Но он меня любил три года, с первой встречи, и все это время мечтал, что когда-нибудь мы будем вместе. Вскоре я уехала в Японию - продала свое жемчужное ожерелье на дорогу. Потом приехал он. Тут пришло письмо от моего мужа. Классическое письмо: я не понимаю, что я делаю, он женат, он не может жить без меня, я потеряю себя - вернись и т.д. и т.д.  

Ну что ж, надо договориться - я поеду во Владивосток, все покончу там и вернусь. Я была молода и прямолинейна до ужаса. Александр Васильевич не возражал, он мне очень верил. Конечно, все это было очень глупо - какие объяснения могут быть, все ясно. Но иначе я не могла.  

И вот я в вагоне. Мое место отгорожено от коридора занавеской, а за окном мутная-мутная ночь, силуэт Фудзиямы, и туман ползет по равнинам у ее подножия. Рвущая сердце боль расставания. И вдруг, повернувшись, я увидела на стене его лицо, бесконечно печальное, глаза опущены, и настолько реальное, что я протянула руку, чтобы его коснуться, и ясно ощутила его живую теплоту; потом оно стало таять, исчезло - на стене висело что-то. Все. Осталось только чувство его присутствия, не оставляющее меня.  

Вот я пишу - что же я пишу, в сущности? Это никакого отношения не имеет к истории тех грозных лет. Все, что происходило тогда, что затрагивало нашу жизнь, ломало ее в корне и в чем Александр Васильевич принимал участие в силу обстоятельств и своей убежденности, не втягивало меня в активное участие в происходящем.
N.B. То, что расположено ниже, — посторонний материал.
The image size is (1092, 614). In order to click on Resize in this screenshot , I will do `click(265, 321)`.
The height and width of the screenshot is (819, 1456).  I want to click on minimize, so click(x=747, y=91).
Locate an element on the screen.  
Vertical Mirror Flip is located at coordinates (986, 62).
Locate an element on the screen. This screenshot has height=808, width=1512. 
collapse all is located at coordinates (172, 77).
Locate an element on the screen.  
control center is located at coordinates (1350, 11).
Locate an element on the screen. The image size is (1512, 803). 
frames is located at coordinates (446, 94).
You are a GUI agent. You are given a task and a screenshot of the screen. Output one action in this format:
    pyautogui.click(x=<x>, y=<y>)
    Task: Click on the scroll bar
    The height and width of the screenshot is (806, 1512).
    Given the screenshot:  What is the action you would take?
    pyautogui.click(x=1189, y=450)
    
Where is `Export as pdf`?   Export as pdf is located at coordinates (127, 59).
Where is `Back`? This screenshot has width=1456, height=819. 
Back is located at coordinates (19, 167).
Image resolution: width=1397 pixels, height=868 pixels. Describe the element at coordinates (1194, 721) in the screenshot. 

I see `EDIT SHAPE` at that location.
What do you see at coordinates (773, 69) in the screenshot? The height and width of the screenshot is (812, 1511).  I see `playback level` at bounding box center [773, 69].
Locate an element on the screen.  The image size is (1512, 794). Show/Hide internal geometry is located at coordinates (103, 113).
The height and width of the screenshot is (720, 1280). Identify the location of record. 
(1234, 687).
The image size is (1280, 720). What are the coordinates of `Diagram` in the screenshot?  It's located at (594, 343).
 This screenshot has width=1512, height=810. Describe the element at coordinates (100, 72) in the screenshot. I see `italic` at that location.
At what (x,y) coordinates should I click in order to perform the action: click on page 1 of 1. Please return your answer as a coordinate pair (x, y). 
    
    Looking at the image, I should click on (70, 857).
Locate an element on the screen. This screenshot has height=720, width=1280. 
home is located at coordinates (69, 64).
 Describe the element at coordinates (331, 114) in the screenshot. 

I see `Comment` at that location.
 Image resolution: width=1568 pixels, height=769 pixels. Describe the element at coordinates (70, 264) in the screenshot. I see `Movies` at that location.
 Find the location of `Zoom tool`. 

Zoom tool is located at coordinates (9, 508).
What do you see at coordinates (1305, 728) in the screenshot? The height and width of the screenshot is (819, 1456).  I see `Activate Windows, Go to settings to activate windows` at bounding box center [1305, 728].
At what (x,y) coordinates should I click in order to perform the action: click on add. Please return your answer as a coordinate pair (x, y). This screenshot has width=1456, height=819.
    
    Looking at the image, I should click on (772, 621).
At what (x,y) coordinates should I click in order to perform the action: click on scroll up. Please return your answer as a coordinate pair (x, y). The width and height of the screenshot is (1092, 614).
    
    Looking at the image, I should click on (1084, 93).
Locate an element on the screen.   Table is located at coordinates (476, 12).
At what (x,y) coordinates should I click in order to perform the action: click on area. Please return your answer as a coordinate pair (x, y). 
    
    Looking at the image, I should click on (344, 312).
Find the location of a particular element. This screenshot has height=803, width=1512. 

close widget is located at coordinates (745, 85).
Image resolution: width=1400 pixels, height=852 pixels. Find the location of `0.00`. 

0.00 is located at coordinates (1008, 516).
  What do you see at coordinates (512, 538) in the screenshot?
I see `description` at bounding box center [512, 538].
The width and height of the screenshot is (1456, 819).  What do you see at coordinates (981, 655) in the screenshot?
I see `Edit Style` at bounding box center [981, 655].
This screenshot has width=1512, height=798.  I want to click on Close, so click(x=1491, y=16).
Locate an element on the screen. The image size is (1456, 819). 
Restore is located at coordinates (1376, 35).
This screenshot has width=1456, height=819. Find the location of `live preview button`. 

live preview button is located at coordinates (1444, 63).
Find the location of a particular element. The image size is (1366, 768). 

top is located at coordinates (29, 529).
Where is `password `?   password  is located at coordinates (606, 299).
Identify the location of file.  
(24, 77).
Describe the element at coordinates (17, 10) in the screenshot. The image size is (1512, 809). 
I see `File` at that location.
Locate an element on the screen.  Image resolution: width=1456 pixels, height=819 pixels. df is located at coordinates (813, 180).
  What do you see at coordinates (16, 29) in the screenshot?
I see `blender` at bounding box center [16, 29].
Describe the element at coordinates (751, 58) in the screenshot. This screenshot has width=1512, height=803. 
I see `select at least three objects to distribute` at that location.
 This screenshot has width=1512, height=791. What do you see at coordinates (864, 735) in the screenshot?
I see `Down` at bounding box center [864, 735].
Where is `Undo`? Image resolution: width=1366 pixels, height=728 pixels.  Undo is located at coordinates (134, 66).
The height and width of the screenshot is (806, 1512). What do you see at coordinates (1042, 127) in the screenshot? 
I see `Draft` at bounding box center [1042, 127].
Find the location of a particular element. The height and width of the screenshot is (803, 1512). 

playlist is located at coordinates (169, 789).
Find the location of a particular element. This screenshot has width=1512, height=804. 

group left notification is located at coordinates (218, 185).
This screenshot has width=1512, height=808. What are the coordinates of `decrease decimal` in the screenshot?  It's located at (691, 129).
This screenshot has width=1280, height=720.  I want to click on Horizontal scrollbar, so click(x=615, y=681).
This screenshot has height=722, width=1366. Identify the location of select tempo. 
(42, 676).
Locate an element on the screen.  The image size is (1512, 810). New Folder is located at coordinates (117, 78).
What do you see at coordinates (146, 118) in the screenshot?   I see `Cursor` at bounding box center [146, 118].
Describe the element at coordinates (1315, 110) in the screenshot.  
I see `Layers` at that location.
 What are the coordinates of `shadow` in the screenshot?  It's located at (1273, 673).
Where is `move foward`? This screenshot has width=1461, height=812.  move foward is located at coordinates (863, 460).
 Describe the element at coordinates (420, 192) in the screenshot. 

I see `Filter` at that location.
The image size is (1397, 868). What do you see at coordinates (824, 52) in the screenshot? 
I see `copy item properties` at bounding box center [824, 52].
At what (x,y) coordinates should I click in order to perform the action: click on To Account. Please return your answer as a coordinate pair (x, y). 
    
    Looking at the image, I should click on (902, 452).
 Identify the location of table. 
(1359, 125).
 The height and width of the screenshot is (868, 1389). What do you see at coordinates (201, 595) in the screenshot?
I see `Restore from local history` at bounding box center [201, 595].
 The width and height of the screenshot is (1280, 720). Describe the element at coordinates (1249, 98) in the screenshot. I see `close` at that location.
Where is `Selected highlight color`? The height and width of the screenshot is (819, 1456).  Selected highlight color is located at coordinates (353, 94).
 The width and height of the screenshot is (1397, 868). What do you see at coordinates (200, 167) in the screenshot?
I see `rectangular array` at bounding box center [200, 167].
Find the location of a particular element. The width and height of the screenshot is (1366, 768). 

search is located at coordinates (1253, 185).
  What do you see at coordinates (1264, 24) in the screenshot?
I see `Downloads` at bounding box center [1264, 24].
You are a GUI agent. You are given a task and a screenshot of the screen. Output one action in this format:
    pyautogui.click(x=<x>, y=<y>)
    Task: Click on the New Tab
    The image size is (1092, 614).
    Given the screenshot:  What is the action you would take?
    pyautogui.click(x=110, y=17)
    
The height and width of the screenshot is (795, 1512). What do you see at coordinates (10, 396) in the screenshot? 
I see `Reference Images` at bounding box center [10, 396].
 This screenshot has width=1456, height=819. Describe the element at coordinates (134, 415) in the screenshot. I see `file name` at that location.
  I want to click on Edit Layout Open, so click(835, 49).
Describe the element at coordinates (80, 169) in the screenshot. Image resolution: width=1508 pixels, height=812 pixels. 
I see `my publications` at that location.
Независимо от того, какое положение занимал Александр Васильевич, для меня он был человеком смелым, самоотверженным, правдивым до конца, любящим и любимым. За все время, что я знала его - пять лет, - я не слыхала от него ни одного слова неправды, он просто не мог ни в чем мне солгать. Все, что пытаются писать о нем - на основании документов, - ни в какой мере не отражает его как человека больших страстей, глубоких чувств и совершенно своеобразного склада ума.  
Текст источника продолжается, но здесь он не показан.